▶ _Work to complete_
Can you give the lines of the items below, from the line holding "Click the green plus create button" through the line holding "point(1446,30)", inclusive, as a JSON list of strings with one string per line and blank lines left out? Omit the pictures from your answer.

▶ _Information given_
>>

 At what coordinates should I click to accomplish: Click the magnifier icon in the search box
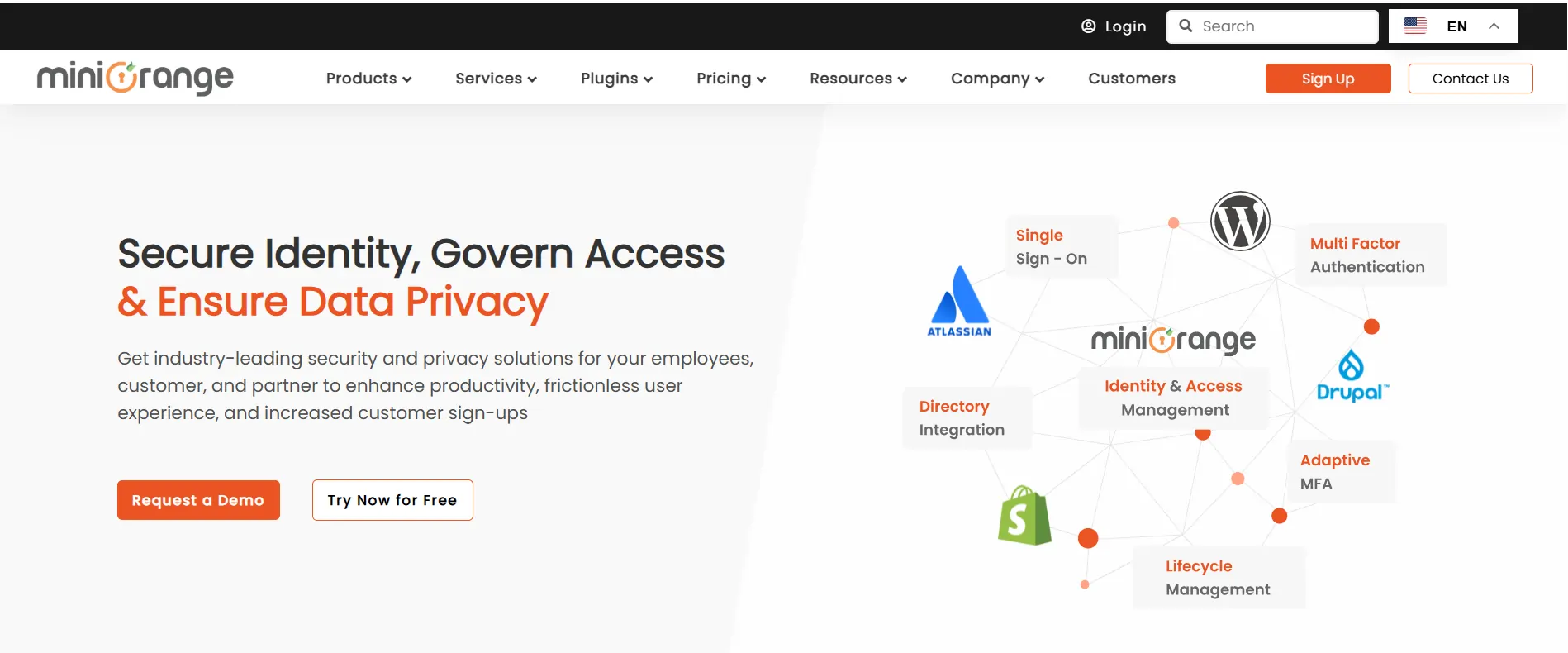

<<
>>

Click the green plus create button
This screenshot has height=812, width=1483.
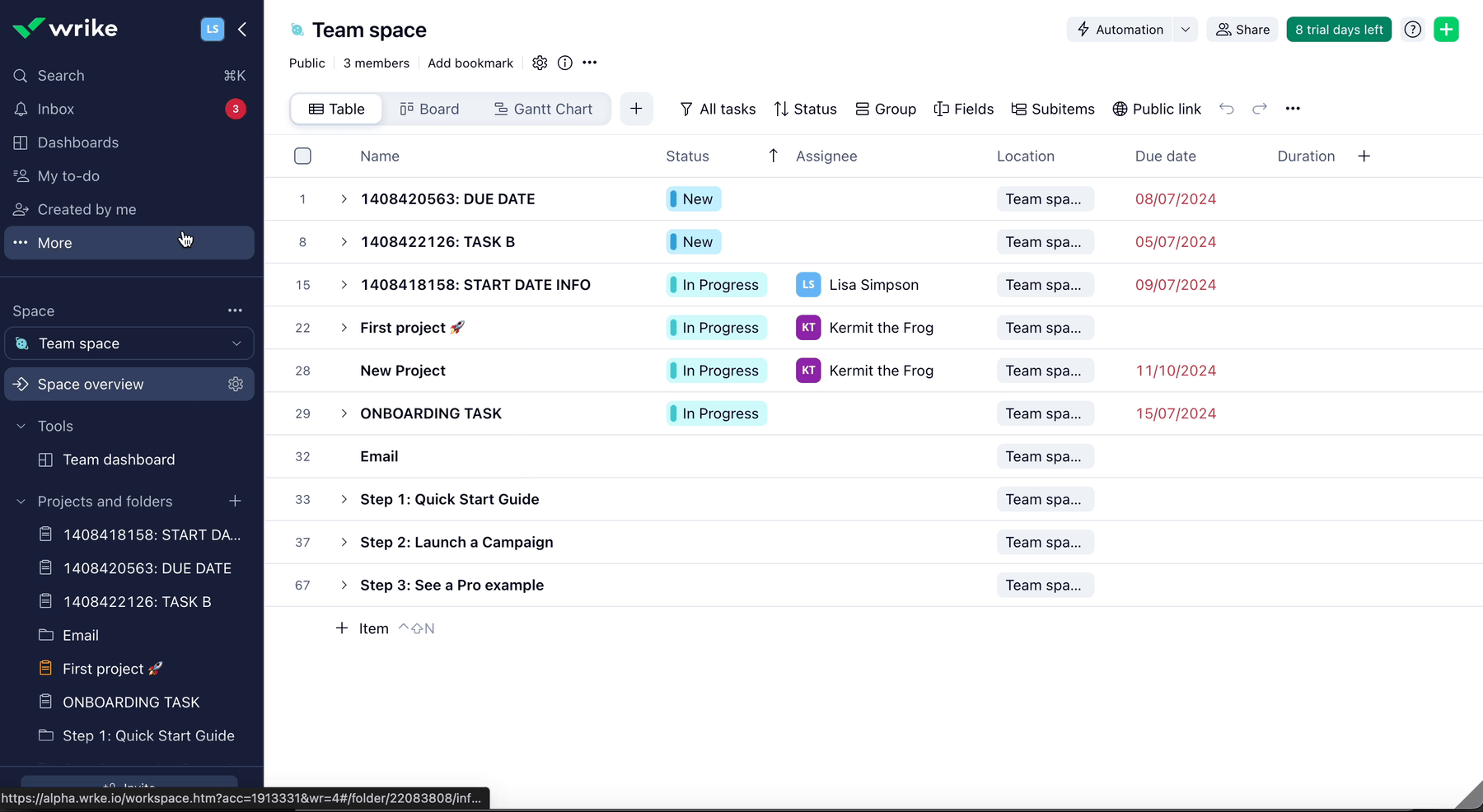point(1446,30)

<<
>>

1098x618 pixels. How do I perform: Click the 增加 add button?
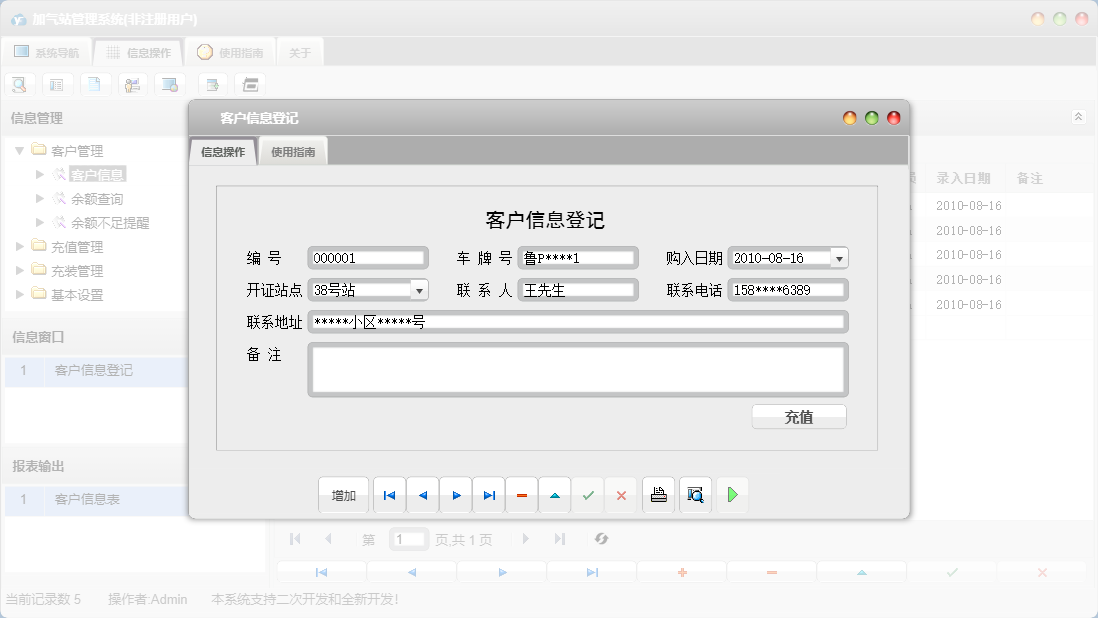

<<

▶ _Task result_
[
  "Click the green plus create button",
  "This screenshot has height=812, width=1483.",
  "point(1446,30)"
]